⟨

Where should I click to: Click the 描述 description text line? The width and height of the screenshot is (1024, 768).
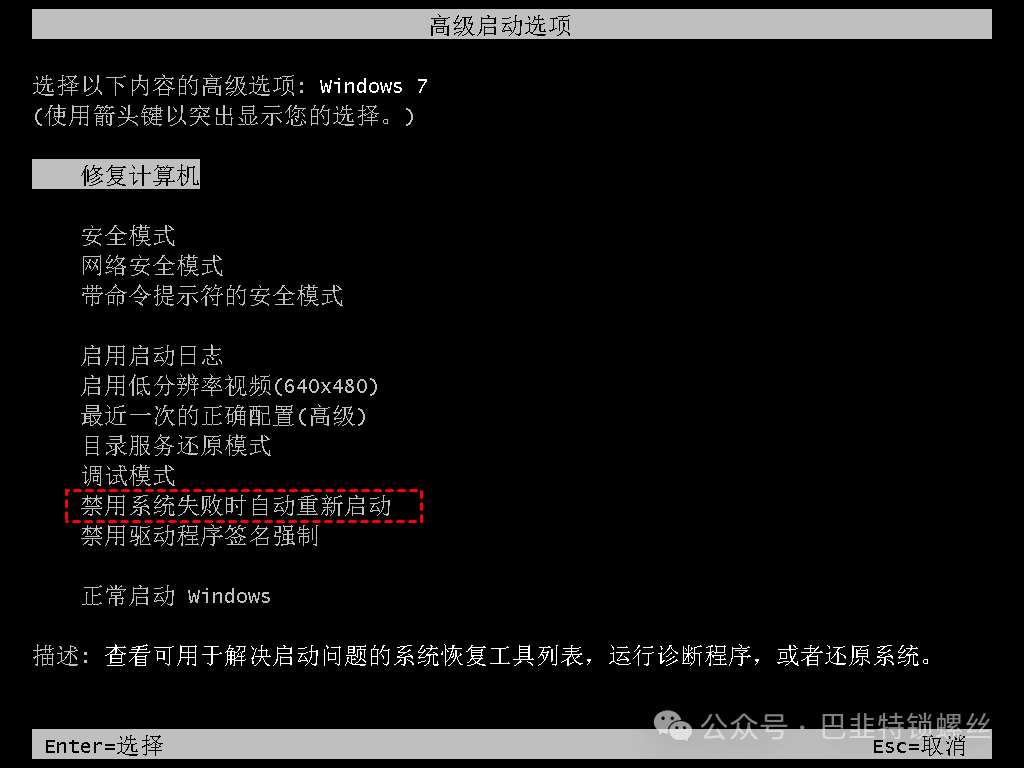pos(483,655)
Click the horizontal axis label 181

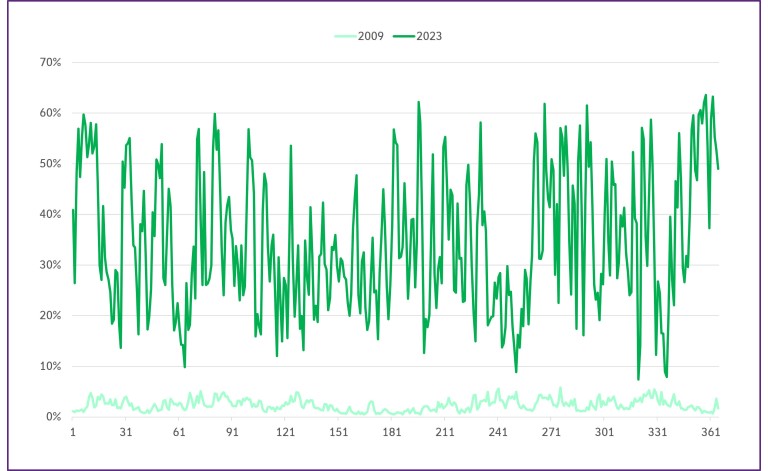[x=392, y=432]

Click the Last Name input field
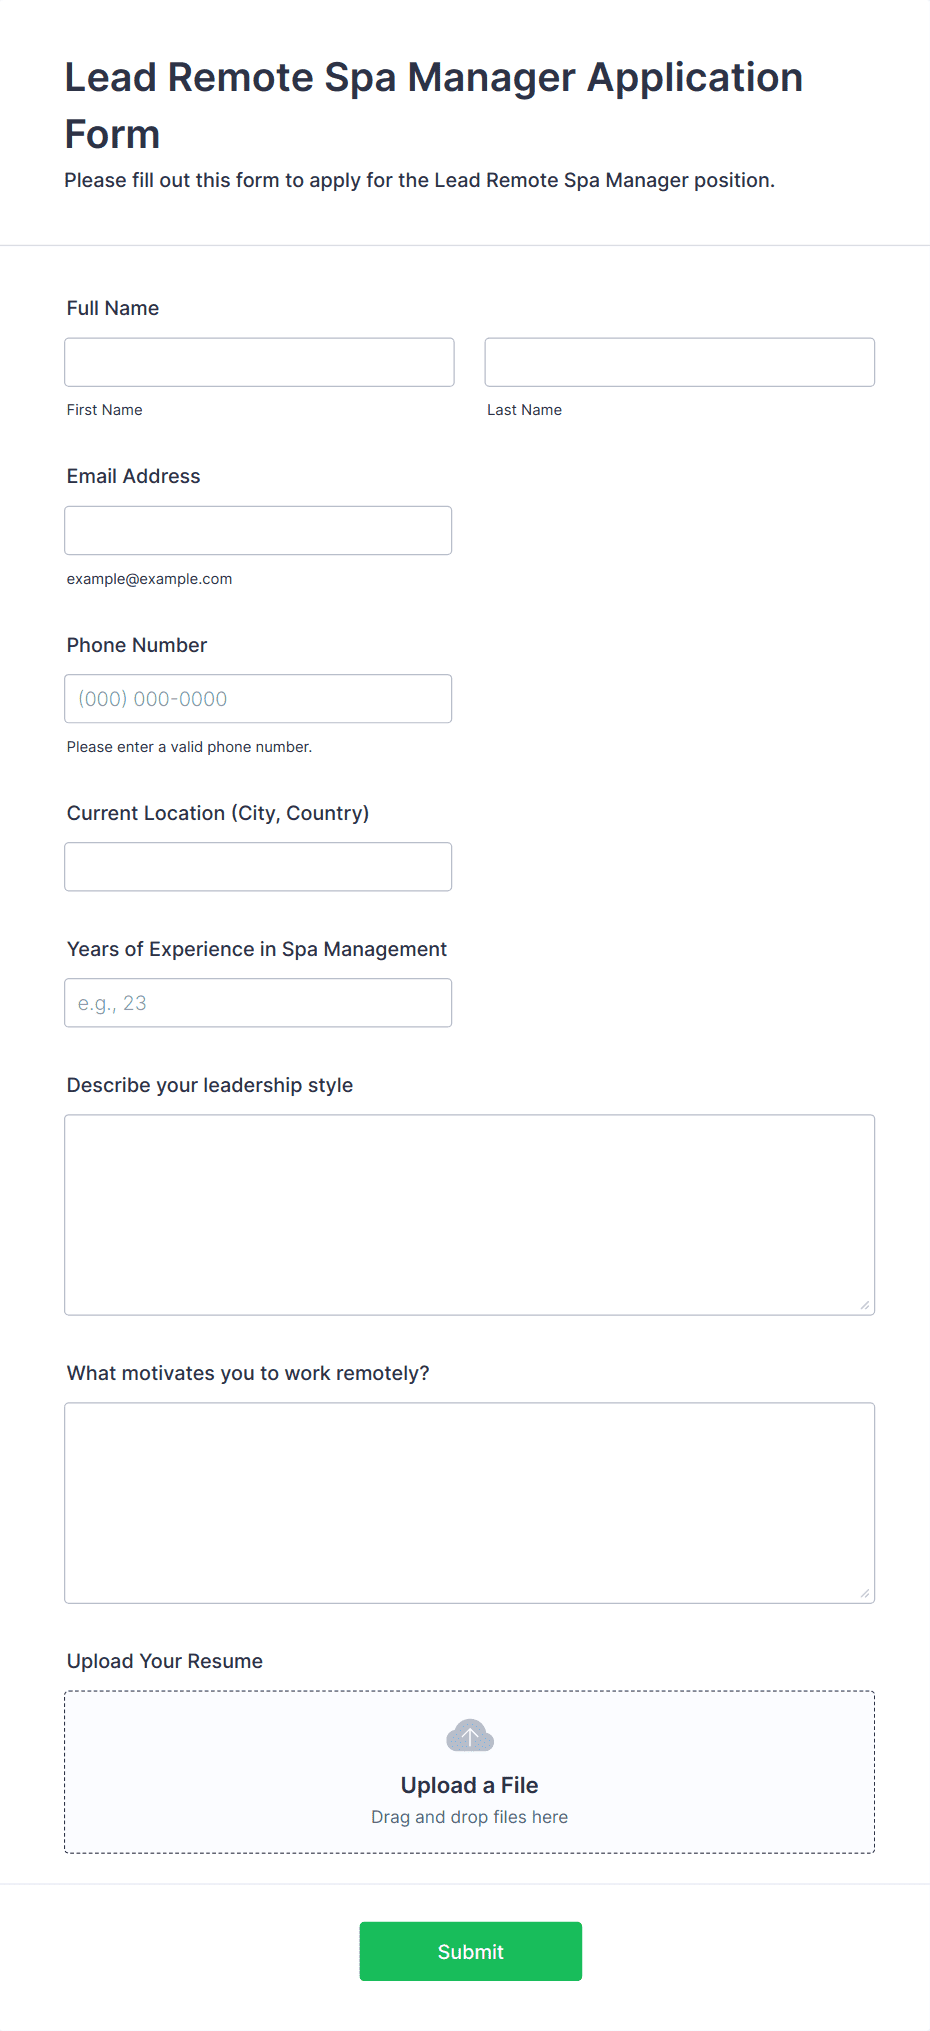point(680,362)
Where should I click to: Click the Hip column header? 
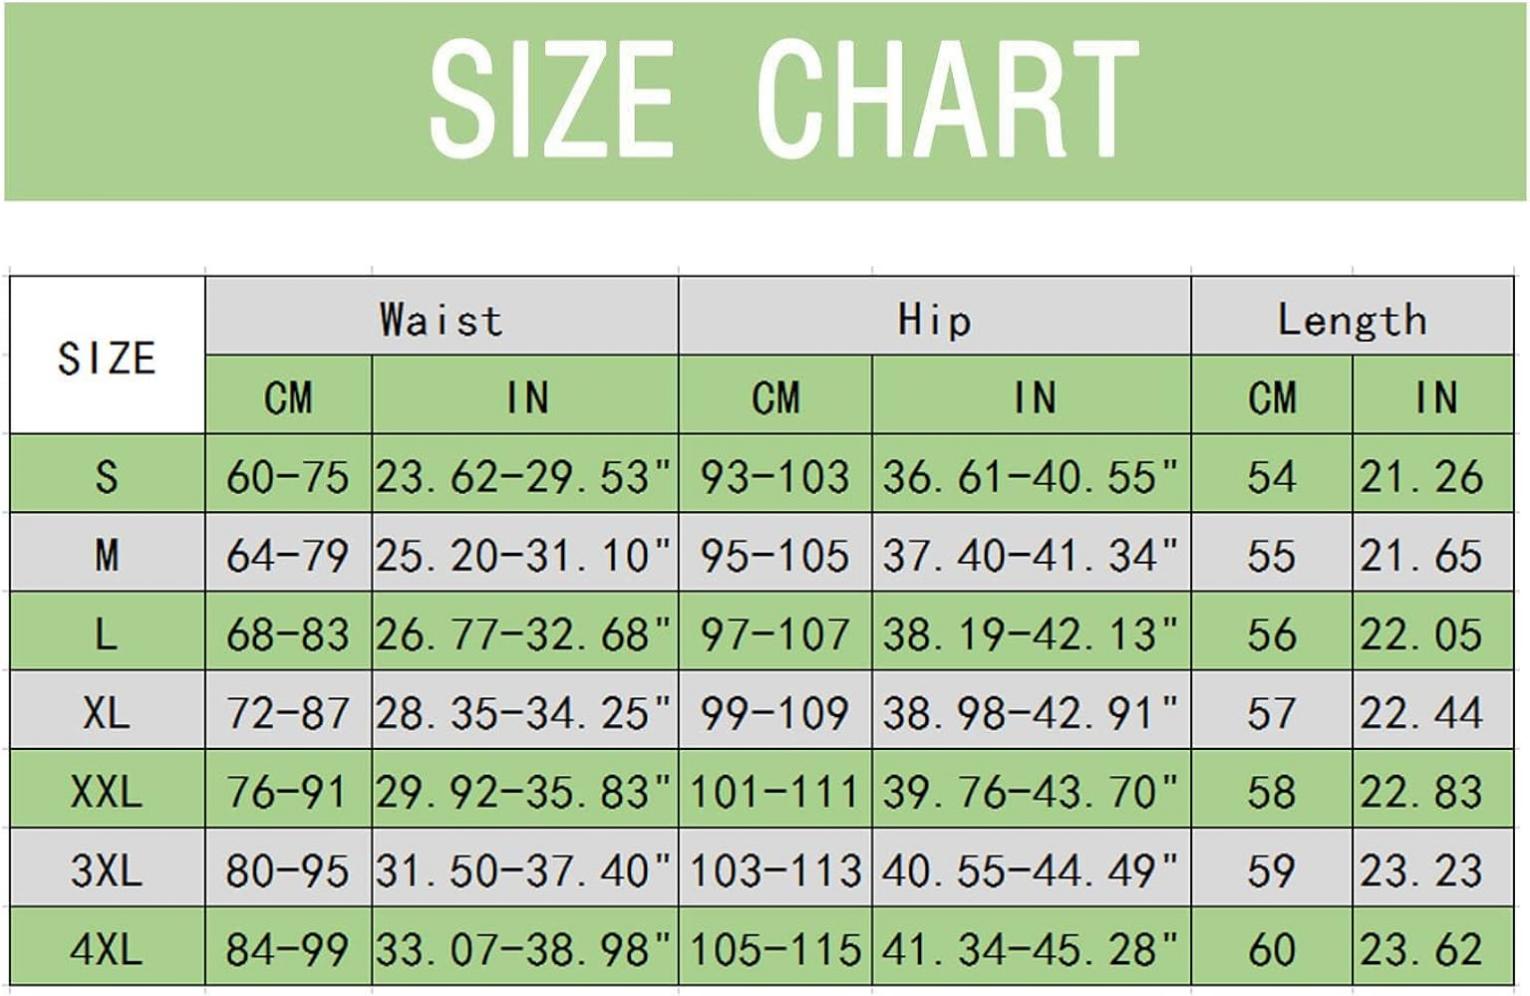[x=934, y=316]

⟩

Task statement –
Reproduce nothing but the lines running from the line with "Where should I click to: Click the Hip" through the end of the records, keeping both end lines and dropping the pictures.

Result –
Where should I click to: Click the Hip column header? 
[x=934, y=316]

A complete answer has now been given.